If an employee lost sufficient work days as a result of an injury he or she may have caused, there may be wage benefits available. North Carolina crafted its workers’ compensation law to cover employees without regard to fault, generally speaking.

However, the right to wage coverage is not absolute. North Carolina’s statute §97-12 provides for the limited circumstances when a worker’s own behavior or fault can prevent workers’ compensation insurance benefits from being due. Thus, mere negligence, such as the employee feeling distracted or otherwise not being perfectly careful in his or her work and will likely not rise to the level of depriving the employee of coverage. However, more serious behavior can.

Working while intoxicated may bar benefits

For instance, if employees are under the influence of drugs or alcohol and that consumption causes the injury, they would not be eligible for benefits. The influence must have been sufficiently high to cause them to lose their typical control of their body or mental capacities.

However, if their employer or supervisor provided them the alcohol or other substance, then they could be eligible. Also, if the influencing substance was a legally prescribed medication, that too would also be an exception to the ineligibility for workers' compensation coverage.
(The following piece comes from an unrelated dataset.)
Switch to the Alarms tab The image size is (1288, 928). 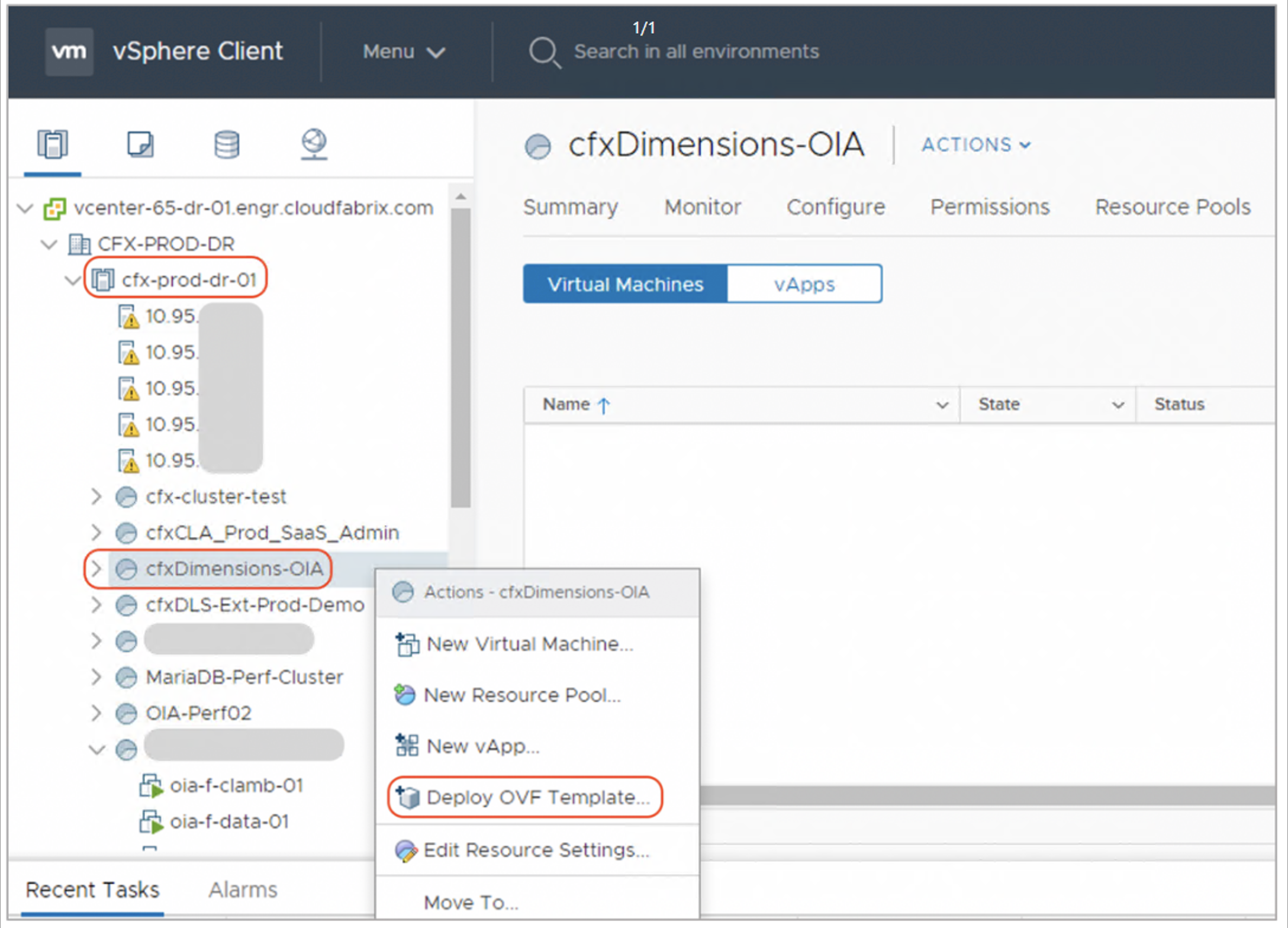pyautogui.click(x=243, y=890)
Intentional injury may bar benefits

Further, if the employees purposely sought to hurt themselves on the job, they would lose eligibility for those temporary wage replacement benefits for the time they missed from work. If they willfully decided to not use a safety apparatus or fulfill a duty of safety required by statute for their job duty, or by the employer’s policy, they will lose part of the compensation they may otherwise be eligible for. There is typically a 10 percent reduction.

However, if their injuries were the result of their employer not abiding by statutory requirements, then they may be eligible for a 10 percent increase in their compensation.